Embalado con las monedas de la cripta había un paquete de documentos y de llaves envuelto en papel encerado. Aquellos documentos tenían que ver con las cuentas abiertas en las oficinas del Meraggio a nombre de Lukas Fehrwight, de Evante Eccari y de las demás identidades falsas que los Caballeros Bastardos habían adoptado a lo largo de los años. Aunque en aquellas cuentas había montones de coronas, sin los documentos no estaban a su alcance. En aquel paquete también se encontraban las llaves de la suite del Bauprés, en el Hogar Vacilante, donde numerosos trajes extra, confeccionados para Lukas Fehrwight, le esperaban cuidadosamente alineados en un armario de madera de cedro, protegidos por una cerradura tan buena que ni siquiera un ladrón que dispusiera del décuplo de la destreza de Locke (que, por otra parte, éste jamás había poseído) podría abrir.
—Maldición —dijo Locke—. No podemos hacer nada. Necesitamos dinero. Podría pedírselo a los Salvara, pero no puedo ir a verlos con esta facha. Necesito ropa de caballero, aceite de rosas, chorreras… Fehrwight tiene que parecerse a Fehrwight. Y no puedo conseguirlo con diez coronas.
Por otra parte, las ropas y accesorios que había llevado encima cuando se hizo pasar por el mercader de Vadran (sin contar las gafas, que simplemente eran de adorno) habían costado cuarenta coronas… una suma que no podría conseguir robando a la gente que iba por la calle… Además, los pocos sastres capaces de proporcionarle las prendas tan peculiares que necesitaba habían convertido sus talleres, situados en las mejores partes de la ciudad, en poco menos que fortalezas, custodiadas no por escuadras de casacas amarillas sino por batallones.
—Hijo de puta —dijo Locke—, qué disgustado estoy. Todo se reduce a lo mismo. Ropa, ropa, ropa. Qué cosa tan ridícula el verse frenado por la ropa.
—Puedes disponer de las diez coronas como mejor te convenga —dijo Jean—. Con las monedas de plata que nos quedan, podremos ir tirando algún tiempo.
—Bueno —dijo Locke—, algo podremos hacer —se echó en el jergón, no sin cierto esfuerzo, y se quedó sentado en él con la barbilla apoyada en ambas manos. Las cejas y la boca se le enarcaron hacia abajo con aquella expresión de concentración tensa que Jean había visto cien veces desde que ambos eran pequeños. Pocos minutos después, Locke suspiró y alzó la mirada hacia Jean.

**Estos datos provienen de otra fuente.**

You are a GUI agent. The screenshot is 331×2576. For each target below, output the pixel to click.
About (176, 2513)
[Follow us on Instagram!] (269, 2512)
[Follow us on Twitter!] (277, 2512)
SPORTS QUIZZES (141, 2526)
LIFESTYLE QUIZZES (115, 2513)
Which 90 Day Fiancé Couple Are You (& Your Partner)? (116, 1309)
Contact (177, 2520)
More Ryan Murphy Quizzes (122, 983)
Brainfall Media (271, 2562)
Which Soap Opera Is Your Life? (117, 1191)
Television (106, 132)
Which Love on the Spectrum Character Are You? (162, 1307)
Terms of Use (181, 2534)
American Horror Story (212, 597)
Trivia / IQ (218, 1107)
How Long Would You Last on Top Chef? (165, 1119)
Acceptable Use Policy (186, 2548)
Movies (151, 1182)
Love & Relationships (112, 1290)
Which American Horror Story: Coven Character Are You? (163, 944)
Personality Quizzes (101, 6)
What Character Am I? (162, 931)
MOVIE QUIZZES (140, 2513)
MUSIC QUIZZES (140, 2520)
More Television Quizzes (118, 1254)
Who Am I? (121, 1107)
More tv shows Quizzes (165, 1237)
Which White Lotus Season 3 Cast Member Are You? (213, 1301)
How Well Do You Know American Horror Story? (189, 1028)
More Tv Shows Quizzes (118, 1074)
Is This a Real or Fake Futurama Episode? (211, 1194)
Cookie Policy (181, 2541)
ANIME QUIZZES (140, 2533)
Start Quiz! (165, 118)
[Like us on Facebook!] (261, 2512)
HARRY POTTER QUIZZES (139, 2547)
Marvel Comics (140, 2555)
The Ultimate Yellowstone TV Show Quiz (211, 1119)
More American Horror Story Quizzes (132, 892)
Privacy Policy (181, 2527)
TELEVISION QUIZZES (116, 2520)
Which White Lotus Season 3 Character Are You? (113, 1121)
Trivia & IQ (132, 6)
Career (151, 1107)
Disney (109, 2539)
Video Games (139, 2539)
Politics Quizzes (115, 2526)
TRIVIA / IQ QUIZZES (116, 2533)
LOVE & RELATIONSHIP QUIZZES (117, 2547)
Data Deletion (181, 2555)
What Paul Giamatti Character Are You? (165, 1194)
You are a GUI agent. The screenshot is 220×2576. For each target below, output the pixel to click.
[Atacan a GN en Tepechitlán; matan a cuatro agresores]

—Si pudiera levantarme, mañana cogería siete u ocho coronas y me iría a la ciudad.
—¿A la ciudad? ¿Tienes algún plan?
—No —dijo Locke—, ni siquiera un esquema. Ni la más puñetera idea. Pero ¿acaso no comienzan así los planes que luego me salen mejor? Encontraré una salida… algo, y luego, supongo, tendremos que escapar a toda prisa.